The past few days Kate has been unusually insecure, at times almost helpless. It has been evident in both her behavior and expressions of appreciation to me. Most of these signs are not new but the degree of her emotions has seemed more intense than in the past.
Thursday morning, I had an appointment for my labs in advance of a doctor’s appointment later this week. She was with me the entire time except when I stepped into the restroom to give them a urine sample. When I returned, she was very relieved to see me. As soon as we got in the car, she said, “I feel better when I am with you.”
That afternoon, she had an appointment with her stylist for color and a shampoo. I used to sit in the waiting area up front. In the past year or so, I have taken a seat across from her about 10-12 feet away because she sometimes feels uneasy when she doesn’t see me. That worked fine. This time she wanted me to stay closer to her. Once I stood by her, she wanted to hold my hand and did so until time to move back to another chair for the stylist to finish. After making the move, she wanted to hold my hand again.

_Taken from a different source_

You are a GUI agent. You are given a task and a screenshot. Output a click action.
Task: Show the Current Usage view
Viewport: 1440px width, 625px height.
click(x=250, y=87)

I was at home most of the time on Friday while the sitter was here. After almost three hours, she called to me and walked into the kitchen. She had a pitiful look on her face and asked, “When will you be able to be with me?” I told her I had a few other things I wanted to take care of, and it wouldn’t be long. She wanted something to eat. I fixed her a slice of cheese toast and a Diet Dr. Pepper. (Those her know her well may recall that she has never liked the diet version, but that’s another change in the later stages of Alzheimer’s. I buy only diet now.) I finished up what I was doing and let the sitter go early again. This is becoming a frequent thing, and it has never kept me from doing anything I had to do. It makes Kate feel better, and that makes me feel better as well.
During the weekend, she was excessive in expressing her feelings about me. She thanked me for helping her so much and emphasized that she couldn’t live without me. Being appreciative is not something new, but the way she has expressed it recently suggests to me that she has a greater sense of the seriousness of her problems than before. I can’t help thinking that having less stimulation during the pandemic has played a role by giving her more time to focus on what she can’t do rather than simply enjoying what she can.